— SUPPLIED INFORMATION —
● ● ● ● ●

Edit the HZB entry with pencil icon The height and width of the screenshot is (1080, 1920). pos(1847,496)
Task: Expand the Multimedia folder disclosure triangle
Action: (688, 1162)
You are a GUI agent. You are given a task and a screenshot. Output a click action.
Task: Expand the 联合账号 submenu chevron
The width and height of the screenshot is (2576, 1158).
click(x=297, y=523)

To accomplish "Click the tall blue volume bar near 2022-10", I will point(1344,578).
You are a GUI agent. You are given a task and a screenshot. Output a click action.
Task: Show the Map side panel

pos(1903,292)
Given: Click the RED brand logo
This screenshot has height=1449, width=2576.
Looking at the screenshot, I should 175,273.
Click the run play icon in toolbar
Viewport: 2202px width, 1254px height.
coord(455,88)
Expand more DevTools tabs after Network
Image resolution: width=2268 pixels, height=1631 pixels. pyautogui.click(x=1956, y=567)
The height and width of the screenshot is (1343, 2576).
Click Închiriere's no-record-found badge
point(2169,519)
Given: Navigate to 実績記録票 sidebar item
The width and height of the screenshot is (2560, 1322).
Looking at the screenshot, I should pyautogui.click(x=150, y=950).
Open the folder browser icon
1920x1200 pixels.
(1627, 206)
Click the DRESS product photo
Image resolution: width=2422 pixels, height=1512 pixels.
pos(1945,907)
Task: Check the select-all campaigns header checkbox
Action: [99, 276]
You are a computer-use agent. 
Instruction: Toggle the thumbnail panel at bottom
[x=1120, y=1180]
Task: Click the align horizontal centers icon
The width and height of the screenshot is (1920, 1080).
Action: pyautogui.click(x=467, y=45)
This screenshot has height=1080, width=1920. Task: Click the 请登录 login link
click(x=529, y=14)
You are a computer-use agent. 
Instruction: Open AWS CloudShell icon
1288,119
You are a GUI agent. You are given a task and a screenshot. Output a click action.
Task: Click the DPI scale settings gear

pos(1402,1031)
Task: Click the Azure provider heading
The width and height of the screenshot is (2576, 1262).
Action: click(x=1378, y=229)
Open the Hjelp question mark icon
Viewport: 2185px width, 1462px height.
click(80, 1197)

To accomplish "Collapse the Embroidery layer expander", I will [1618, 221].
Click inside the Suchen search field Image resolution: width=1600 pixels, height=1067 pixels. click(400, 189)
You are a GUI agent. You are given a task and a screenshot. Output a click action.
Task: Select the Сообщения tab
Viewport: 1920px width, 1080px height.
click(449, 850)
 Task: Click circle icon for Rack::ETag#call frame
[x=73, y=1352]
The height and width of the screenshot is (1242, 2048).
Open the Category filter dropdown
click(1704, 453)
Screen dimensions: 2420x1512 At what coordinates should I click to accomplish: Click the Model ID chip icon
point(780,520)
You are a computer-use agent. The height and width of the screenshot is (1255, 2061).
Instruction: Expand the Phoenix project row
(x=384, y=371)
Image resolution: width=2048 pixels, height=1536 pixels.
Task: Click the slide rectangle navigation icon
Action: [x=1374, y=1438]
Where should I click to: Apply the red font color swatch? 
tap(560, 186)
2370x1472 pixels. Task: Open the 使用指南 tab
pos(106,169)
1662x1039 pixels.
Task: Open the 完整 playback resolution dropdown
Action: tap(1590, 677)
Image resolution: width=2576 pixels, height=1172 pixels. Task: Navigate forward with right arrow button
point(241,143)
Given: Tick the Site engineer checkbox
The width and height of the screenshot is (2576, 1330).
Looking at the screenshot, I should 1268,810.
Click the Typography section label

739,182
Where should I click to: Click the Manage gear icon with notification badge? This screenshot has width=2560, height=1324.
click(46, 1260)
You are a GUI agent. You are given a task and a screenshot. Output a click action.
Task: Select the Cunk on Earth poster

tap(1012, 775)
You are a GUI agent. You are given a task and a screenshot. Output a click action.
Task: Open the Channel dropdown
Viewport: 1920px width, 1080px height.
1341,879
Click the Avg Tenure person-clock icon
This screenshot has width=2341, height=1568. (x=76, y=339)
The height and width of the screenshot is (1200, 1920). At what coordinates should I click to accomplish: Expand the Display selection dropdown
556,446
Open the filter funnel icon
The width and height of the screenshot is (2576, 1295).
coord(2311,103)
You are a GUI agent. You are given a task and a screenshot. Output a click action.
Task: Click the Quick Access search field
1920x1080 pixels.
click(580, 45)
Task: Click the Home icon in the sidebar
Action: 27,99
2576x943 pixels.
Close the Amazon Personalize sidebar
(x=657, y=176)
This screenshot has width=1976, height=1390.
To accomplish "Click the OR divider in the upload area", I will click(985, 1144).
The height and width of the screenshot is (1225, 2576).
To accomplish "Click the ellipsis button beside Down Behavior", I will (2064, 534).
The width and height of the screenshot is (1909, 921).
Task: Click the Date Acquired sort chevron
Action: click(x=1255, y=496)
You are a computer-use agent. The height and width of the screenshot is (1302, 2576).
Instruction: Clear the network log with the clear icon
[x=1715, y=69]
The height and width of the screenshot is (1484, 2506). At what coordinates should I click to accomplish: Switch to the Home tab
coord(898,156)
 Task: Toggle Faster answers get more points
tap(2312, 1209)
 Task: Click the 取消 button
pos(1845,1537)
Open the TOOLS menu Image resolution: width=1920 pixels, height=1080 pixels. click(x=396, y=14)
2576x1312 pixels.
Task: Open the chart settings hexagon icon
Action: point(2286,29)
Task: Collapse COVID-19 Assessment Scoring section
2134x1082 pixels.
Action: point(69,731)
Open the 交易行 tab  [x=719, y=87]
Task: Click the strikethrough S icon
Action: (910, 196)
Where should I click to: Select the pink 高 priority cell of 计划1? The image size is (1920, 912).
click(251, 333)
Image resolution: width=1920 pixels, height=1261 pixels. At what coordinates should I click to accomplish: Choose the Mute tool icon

● ● ● ● ●

— TASK DIRECTIONS —
All lines above that contain "Collapse" are required in the answer.

— PROBLEM SOLUTION —
To accomplish "Collapse the Embroidery layer expander", I will [1618, 221].
Task: Collapse COVID-19 Assessment Scoring section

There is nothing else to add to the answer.